Although a contemporary of Piaget, the American psychologist Abraham Maslow was poles apart in his view of human development. Unlike Piaget and other behaviorists, Maslow believed that the individual is controlled by his own values and choices rather than by his environment. Nevertheless, Maslow, too, has a message of comfort for docents and teachers searching for similarities in their audiences.
In an article in the Psychological Review in July, 1943, Maslow first identified five sets of goals or basic needs in humans. He called them physiological (food, clothing, and so forth), safety, love, esteem, and self-actualization. He concluded that the goals were hierarchical. That is to say, that most basic needs must be satisfied before the next levels can be realized. More importantly, however, Maslow also concluded that “man is perpetually wanting” because the needs are in a constant state of flux and most are only partially fulfilled at best.
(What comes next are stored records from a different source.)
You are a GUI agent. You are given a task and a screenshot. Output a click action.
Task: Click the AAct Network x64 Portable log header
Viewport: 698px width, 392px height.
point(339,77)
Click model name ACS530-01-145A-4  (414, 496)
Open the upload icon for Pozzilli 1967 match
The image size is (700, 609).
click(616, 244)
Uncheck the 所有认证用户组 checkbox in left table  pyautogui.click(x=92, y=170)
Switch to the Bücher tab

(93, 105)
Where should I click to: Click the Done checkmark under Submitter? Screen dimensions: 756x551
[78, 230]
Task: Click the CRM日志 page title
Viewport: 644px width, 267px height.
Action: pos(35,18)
While it is not in the realm of possibility to expect any museum, school, or other of society’s institutions to meet all the needs of the individual, Maslow’ s theories do have significant meaning for teachers in all of those places. In both classrooms and museums, learners are striving to achieve their greatest potentialities — what Maslow termed self-actualization. Teachers and docents facilitate this struggle by attempting to provide — or at least recognizing the importance of— the other, lower-level needs. Each learner moves more easily toward self-actualization in a safe, non-threatening, supportive environment. Both teachers and docents enable self-confidence — the need Maslow termed self-esteem — by helping learners master skills and knowledge of their world.
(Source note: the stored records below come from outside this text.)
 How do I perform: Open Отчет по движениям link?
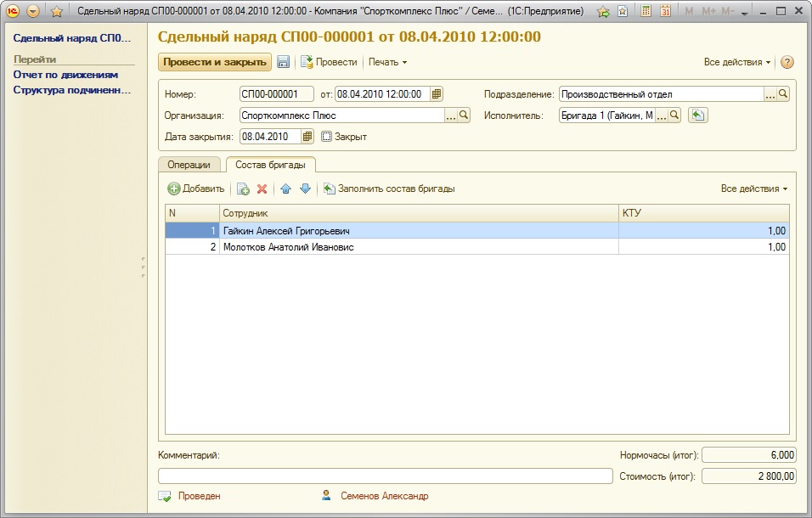point(65,75)
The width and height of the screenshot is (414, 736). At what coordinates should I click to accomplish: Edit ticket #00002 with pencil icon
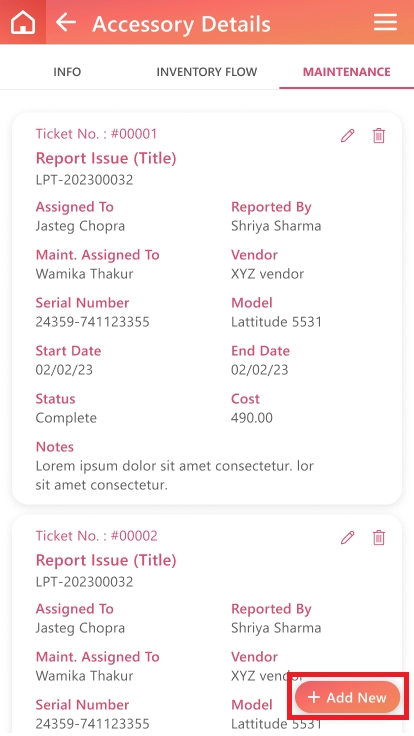coord(347,537)
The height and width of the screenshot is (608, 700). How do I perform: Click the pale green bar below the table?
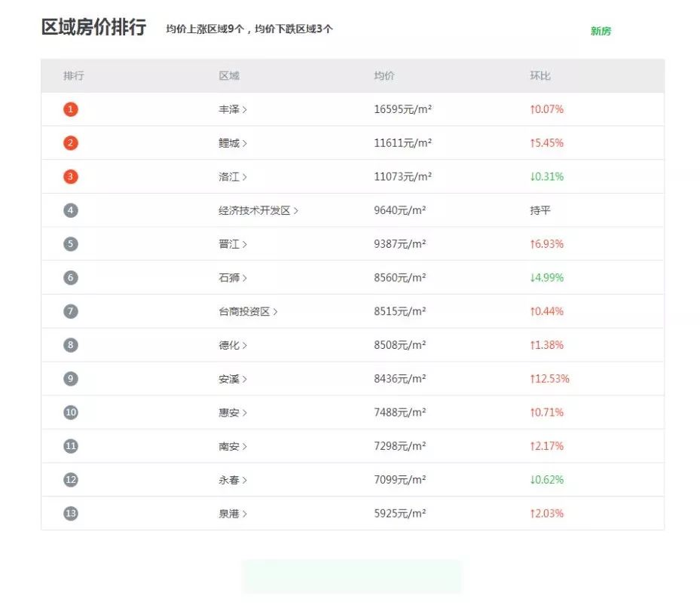[x=351, y=576]
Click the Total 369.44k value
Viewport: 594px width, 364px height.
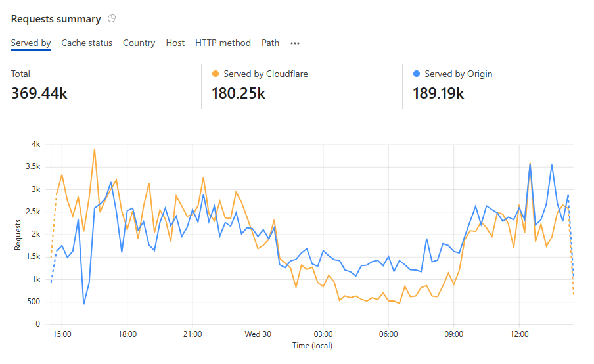39,93
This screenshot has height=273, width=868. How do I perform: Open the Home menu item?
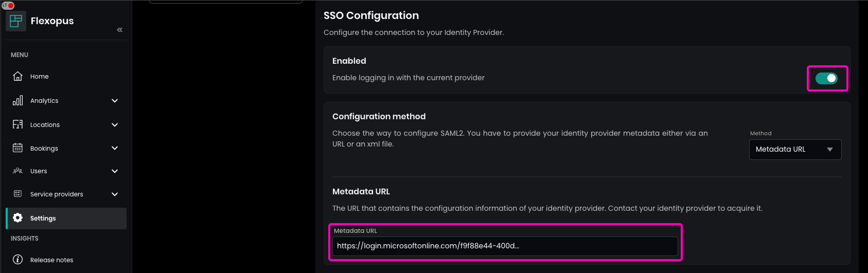point(40,77)
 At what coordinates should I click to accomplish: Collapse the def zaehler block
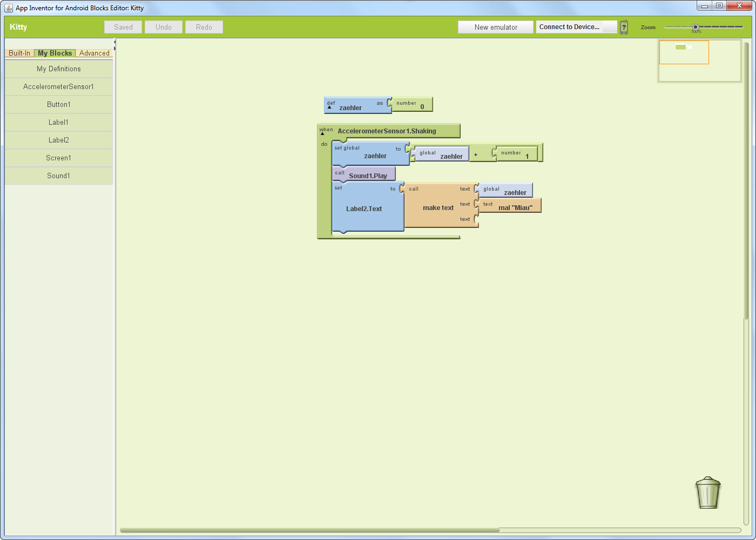[329, 107]
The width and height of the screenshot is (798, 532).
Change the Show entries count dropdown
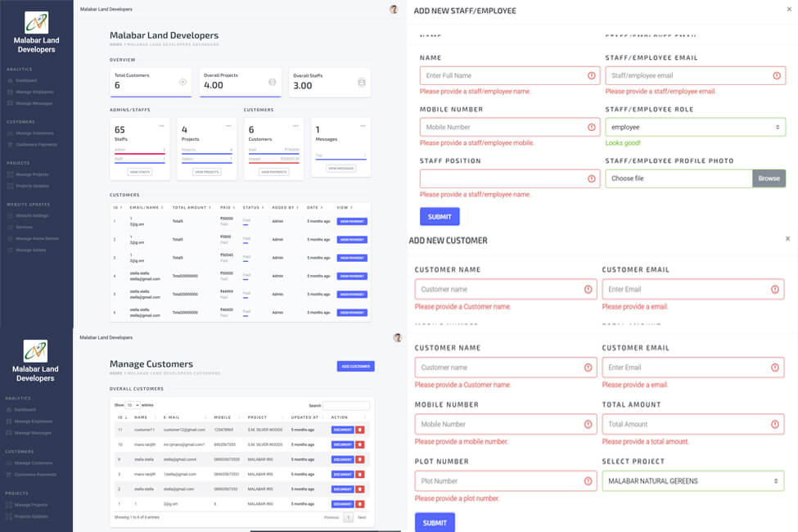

It is impossible for docents to learn much about the individual children with whom they tour. Often the best they have to go on is .superficial — grade… “six;” name… “Robert;” hair. . . “unusual.” Consequently, it is reassuring to know that there are certain constants in our dealings with other humans. Certain behaviors, needs, and ways of thinking are to be expected and accepted. Although the work of Piaget and Maslow can be studied in great depth and offer even more insight into the learner-audience, this simple truth is a comforting place to begin.
Jackie Littleton, Associate Editor
Littleton, Jackie. “Searching for Similarities,” Docent Educator 2.1 (Autumn 1992):13.